Yarım kalanı yanlış tamamlama, yeniden başlamaktan korkma
‘Anneme asla benzemeyeceğim’ diyen kadınların, günün sonunda hep babası gibi adamlara âşık olması… Bu bir tesadüf mü, yoksa hayatın bize sunduğu ince ince işlenmiş bir karma mı?
Babalarıyla sorun yaşayan kız çocukları, yetişkinlikte bu yarım kalmış bağı tamamlamak için, farkında olmadan babalarına benzeyen erkeklere âşık olurlar. Psikolojide bu duruma ‘tekrar zorlantısı’ (repetition compulsion) denir. Yani çocukken yaşadığımız duygusal eksikliği, bilinçdışı bir şekilde benzer bir ilişki içinde yeniden canlandırarak, bu kez sonucu değiştirmeye çalışırız.
Sevgisini göstermeyen, ilgisiz erkekler bize tanıdık gelir; çünkü biz bu sevgi biçimiyle büyüdük. Bilinçaltı bunu tanır; o dönemde yarım kalmış gibi hissettiren eksik sevgiyi, büyüdüğümüzde benzer sevgilerle tamamlamak ister. Ama hiçbir zaman tamamlanmaz.
Tam bu noktada, annemize kızdığımız her durumun içinde kendimizi buluveririz. O ilişkiyi değil, geçmişimizi yaşarız aslında. Bu döngüyü kırmanın tek bir yolu var: Geçmişle barışmak.

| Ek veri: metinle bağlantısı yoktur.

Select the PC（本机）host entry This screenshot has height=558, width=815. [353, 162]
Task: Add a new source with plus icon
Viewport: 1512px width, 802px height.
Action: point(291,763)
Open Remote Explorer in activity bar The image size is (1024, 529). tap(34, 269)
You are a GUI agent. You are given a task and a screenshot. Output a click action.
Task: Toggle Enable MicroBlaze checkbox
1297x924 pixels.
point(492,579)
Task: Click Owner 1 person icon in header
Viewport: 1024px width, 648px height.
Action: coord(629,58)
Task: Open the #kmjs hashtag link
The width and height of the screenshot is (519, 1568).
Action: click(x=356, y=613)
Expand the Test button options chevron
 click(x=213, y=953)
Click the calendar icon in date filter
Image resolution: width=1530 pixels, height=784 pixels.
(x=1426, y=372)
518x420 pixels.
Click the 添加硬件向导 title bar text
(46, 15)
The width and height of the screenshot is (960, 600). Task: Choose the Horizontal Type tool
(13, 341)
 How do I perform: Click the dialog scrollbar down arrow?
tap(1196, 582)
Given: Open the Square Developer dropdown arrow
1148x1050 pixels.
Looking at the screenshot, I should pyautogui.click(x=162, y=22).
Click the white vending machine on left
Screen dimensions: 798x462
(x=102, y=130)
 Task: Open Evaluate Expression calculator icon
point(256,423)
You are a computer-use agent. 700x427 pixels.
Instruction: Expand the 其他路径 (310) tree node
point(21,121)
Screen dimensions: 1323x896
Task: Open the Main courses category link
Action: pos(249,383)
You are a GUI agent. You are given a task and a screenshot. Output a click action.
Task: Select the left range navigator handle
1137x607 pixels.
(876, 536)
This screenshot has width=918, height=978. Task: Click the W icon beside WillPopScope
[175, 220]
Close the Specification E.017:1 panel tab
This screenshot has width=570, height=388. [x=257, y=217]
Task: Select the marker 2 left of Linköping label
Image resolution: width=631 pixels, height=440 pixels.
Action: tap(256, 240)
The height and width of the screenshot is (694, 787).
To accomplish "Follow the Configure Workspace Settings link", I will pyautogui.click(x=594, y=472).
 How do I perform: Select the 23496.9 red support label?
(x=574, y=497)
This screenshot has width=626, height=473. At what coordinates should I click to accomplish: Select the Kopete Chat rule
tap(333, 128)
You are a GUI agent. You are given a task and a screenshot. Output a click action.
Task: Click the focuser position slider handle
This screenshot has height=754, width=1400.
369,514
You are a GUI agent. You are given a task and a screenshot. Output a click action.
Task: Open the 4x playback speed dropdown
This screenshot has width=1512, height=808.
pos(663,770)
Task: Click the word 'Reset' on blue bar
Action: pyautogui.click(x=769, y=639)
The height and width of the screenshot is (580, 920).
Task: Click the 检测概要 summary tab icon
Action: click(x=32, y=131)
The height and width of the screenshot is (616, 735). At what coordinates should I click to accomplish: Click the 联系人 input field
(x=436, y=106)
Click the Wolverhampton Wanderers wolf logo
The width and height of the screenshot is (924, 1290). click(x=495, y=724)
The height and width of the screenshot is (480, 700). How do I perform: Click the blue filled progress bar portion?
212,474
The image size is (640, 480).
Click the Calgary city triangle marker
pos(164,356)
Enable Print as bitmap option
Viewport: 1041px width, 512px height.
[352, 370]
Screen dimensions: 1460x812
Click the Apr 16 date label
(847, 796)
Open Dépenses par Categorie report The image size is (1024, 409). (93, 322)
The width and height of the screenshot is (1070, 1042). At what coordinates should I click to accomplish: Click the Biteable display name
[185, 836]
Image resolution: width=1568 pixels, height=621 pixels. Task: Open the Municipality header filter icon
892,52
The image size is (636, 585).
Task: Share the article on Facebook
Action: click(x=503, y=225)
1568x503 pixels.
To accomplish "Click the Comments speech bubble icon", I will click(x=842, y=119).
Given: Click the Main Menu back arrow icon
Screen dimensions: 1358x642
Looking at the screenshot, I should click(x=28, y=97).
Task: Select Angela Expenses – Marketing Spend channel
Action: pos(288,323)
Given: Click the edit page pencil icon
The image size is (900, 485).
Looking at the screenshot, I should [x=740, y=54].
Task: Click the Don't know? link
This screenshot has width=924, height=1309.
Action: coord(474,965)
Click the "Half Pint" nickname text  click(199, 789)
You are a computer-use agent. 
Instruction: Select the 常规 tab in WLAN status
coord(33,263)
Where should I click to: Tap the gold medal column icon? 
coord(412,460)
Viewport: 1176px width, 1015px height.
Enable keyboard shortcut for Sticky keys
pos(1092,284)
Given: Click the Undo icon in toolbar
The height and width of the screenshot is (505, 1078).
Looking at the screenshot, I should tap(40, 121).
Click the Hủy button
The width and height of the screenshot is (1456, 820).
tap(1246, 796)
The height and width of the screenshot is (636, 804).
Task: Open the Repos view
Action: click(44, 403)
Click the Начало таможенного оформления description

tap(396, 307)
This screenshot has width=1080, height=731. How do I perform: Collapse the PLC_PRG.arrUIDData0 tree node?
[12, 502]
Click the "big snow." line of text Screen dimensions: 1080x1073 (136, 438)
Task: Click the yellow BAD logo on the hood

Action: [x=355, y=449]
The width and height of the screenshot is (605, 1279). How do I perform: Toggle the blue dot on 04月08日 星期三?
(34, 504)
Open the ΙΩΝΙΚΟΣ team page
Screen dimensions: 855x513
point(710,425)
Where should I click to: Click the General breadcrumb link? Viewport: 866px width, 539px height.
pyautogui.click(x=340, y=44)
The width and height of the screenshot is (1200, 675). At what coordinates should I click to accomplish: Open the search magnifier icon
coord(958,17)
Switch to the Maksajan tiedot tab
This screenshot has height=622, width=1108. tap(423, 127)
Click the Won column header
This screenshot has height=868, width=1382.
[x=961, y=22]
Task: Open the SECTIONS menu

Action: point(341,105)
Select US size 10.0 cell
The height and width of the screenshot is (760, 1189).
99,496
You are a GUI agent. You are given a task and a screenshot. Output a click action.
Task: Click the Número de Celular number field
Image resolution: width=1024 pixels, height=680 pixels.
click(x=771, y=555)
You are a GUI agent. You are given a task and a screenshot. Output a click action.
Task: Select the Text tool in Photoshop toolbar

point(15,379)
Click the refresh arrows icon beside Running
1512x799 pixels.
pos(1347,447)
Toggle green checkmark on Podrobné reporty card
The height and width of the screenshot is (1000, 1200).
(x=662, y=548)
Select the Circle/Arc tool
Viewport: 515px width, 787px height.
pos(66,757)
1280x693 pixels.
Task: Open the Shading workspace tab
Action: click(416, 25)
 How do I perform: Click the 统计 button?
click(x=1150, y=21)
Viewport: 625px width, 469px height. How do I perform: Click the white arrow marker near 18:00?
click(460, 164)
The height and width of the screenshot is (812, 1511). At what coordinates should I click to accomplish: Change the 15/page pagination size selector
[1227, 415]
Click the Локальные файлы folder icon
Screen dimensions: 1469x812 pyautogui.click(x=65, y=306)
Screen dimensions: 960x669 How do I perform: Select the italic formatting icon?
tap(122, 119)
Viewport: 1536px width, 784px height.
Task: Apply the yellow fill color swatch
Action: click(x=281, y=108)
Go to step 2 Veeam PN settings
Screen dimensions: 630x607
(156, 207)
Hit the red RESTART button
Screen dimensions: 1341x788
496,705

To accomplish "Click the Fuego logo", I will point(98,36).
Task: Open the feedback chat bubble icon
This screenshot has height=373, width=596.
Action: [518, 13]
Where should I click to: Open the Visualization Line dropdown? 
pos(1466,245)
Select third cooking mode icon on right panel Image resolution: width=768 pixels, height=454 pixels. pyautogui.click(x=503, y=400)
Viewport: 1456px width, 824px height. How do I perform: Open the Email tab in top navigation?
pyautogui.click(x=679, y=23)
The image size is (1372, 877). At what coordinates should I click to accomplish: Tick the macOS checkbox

Yani yeterince hissettirilmedi diye biz az sevilmedik. Velev ki az sevildik, bu bizim sevilmeye değer olmadığımızı göstermez. Bu karmadan kurtulmak; kendinizi sevmek ve sevilmek için hiçbir şey yapmaya gerek olmadığını, yalnızca kendiniz olarak da sevilmeye değer olduğunuzu anlamakla başlar. Çünkü iyileşmek, geçmişi tekrar etmek değil, onunla yüzleşip ondan özgürleşmektir.
Sevgi, çabaladığında değil; kendin olabildiğinde gerçek olur.